§ HOW TO COMPLETE THIS TASK
Return only that part of the material below which starts with the line containing "کلینیک فوق تخصصی" and goes on through the line containing "دندانپزشکان (880, 2231)", restated exactly.
*** Block opens ***
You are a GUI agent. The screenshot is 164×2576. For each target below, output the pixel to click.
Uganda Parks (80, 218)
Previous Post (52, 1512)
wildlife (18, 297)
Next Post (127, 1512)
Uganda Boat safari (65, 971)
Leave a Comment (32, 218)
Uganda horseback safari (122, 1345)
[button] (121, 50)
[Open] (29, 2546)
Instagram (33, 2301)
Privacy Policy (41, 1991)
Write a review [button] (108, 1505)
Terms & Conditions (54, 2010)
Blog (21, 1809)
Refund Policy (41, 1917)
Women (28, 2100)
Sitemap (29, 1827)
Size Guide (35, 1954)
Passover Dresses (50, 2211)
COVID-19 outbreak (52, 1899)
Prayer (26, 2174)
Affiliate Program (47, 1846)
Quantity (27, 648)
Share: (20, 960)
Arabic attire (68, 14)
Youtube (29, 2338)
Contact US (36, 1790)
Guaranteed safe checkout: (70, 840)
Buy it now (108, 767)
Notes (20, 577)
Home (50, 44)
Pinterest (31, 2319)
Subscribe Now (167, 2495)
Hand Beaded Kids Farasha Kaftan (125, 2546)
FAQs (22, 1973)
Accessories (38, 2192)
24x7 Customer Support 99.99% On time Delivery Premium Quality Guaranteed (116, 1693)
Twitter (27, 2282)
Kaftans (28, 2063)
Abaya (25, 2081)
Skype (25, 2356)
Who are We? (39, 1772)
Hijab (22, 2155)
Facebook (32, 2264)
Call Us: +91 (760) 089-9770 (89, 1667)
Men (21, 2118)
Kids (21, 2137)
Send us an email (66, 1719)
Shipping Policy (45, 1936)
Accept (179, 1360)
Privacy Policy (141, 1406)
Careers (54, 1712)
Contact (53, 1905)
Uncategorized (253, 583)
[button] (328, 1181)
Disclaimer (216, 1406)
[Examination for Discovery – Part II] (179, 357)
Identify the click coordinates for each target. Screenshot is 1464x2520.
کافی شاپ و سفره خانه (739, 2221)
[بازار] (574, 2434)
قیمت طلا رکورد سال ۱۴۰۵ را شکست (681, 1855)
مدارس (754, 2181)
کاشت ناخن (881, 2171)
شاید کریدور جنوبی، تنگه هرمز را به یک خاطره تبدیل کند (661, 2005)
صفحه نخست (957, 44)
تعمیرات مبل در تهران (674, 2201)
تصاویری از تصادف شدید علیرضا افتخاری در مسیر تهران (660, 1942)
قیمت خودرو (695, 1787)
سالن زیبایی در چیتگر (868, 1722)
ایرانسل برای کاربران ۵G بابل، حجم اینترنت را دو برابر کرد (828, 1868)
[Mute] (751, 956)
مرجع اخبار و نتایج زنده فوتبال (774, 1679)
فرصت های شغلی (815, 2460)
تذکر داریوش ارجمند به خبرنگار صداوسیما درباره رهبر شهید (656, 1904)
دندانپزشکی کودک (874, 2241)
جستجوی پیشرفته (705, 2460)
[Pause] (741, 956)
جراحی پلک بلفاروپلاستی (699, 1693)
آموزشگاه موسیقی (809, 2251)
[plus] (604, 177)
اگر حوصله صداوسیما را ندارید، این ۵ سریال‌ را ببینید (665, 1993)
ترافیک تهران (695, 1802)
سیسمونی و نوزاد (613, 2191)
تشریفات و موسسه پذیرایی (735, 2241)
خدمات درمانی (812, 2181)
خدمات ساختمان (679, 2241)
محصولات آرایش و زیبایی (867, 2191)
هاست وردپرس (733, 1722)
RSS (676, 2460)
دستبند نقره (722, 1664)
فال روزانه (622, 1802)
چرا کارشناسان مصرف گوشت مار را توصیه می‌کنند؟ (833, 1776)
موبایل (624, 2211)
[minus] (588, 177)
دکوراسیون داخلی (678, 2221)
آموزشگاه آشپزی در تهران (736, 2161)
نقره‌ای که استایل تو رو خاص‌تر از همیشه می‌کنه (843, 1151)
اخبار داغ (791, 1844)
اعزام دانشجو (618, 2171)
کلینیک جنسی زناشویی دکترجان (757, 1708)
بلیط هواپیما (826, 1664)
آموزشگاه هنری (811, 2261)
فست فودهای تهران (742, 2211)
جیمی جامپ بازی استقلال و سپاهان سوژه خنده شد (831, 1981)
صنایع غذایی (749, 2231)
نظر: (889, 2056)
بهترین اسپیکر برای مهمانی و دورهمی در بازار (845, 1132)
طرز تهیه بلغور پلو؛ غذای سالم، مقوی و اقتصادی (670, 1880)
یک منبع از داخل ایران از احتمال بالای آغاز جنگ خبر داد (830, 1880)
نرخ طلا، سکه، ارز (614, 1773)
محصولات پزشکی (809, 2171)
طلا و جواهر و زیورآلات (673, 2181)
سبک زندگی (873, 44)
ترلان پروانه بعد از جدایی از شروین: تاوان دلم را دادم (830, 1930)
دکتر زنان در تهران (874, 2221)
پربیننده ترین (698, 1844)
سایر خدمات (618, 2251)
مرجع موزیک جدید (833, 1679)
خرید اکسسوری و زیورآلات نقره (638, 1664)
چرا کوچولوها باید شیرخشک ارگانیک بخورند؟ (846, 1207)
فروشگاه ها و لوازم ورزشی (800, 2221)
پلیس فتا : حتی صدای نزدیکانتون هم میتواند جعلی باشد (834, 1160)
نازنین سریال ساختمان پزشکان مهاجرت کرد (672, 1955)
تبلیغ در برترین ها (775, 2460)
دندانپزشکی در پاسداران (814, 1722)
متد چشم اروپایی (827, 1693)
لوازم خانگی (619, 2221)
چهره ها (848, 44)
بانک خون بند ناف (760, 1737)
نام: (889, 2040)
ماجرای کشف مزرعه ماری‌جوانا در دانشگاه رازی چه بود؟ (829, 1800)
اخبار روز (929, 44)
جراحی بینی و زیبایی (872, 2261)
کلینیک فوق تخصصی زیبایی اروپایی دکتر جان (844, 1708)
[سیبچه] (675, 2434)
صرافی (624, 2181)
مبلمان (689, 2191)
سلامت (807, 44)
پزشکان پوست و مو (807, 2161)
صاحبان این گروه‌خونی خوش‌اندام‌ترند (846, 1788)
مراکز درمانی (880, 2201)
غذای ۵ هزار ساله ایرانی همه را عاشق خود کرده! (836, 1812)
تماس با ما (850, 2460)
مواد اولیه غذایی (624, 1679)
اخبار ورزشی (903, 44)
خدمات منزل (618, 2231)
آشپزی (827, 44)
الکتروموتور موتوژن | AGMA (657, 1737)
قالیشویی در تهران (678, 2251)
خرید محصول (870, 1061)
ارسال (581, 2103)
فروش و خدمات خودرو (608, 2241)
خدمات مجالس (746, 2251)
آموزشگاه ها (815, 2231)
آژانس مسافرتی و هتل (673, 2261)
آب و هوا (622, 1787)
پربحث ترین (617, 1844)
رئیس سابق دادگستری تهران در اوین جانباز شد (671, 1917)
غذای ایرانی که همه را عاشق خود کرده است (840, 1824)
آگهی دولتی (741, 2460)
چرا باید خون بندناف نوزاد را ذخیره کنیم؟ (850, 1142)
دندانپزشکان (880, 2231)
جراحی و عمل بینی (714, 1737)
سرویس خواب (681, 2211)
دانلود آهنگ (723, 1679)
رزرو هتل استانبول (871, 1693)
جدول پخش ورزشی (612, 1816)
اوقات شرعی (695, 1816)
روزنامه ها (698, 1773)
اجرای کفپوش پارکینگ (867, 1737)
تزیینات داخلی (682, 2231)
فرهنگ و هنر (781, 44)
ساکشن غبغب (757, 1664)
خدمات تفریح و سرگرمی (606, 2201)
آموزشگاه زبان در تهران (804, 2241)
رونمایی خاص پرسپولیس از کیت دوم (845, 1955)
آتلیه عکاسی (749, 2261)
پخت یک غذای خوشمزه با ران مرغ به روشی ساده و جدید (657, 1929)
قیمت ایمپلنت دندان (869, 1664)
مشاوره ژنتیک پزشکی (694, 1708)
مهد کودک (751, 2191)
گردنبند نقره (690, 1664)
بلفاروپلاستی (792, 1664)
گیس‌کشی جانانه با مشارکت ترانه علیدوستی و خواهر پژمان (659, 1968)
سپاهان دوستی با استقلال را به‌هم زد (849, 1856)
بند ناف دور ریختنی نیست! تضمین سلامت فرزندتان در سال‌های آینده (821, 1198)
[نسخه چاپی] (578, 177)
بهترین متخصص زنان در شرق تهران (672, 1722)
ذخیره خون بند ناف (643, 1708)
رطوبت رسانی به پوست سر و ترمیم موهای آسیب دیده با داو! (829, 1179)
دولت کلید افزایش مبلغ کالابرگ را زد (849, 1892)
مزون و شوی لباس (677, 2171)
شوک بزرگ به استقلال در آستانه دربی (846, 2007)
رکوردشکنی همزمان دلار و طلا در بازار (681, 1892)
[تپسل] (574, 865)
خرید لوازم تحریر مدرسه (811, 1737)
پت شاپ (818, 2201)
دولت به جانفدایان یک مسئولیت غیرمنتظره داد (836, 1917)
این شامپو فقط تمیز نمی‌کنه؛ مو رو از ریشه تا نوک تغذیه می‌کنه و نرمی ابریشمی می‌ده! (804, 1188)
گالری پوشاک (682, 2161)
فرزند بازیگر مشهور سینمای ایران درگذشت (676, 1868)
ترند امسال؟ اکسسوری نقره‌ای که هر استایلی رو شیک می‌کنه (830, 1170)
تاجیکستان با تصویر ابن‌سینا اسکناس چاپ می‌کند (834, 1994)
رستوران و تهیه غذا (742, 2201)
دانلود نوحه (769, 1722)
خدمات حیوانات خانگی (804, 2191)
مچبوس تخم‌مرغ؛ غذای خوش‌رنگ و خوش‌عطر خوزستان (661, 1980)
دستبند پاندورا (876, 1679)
*** Block closes ***
§ ANSWER SPACE
کلینیک فوق تخصصی زیبایی اروپایی دکتر جان (844, 1708)
[سیبچه] (675, 2434)
صرافی (624, 2181)
مبلمان (689, 2191)
سلامت (807, 44)
پزشکان پوست و مو (807, 2161)
صاحبان این گروه‌خونی خوش‌اندام‌ترند (846, 1788)
مراکز درمانی (880, 2201)
غذای ۵ هزار ساله ایرانی همه را عاشق خود کرده! (836, 1812)
تماس با ما (850, 2460)
مواد اولیه غذایی (624, 1679)
اخبار ورزشی (903, 44)
خدمات منزل (618, 2231)
آشپزی (827, 44)
الکتروموتور موتوژن | AGMA (657, 1737)
قالیشویی در تهران (678, 2251)
خرید محصول (870, 1061)
ارسال (581, 2103)
فروش و خدمات خودرو (608, 2241)
خدمات مجالس (746, 2251)
آموزشگاه ها (815, 2231)
آژانس مسافرتی و هتل (673, 2261)
آب و هوا (622, 1787)
پربحث ترین (617, 1844)
رئیس سابق دادگستری تهران در اوین جانباز شد (671, 1917)
غذای ایرانی که همه را عاشق خود کرده است (840, 1824)
آگهی دولتی (741, 2460)
چرا باید خون بندناف نوزاد را ذخیره کنیم؟ (850, 1142)
دندانپزشکان (880, 2231)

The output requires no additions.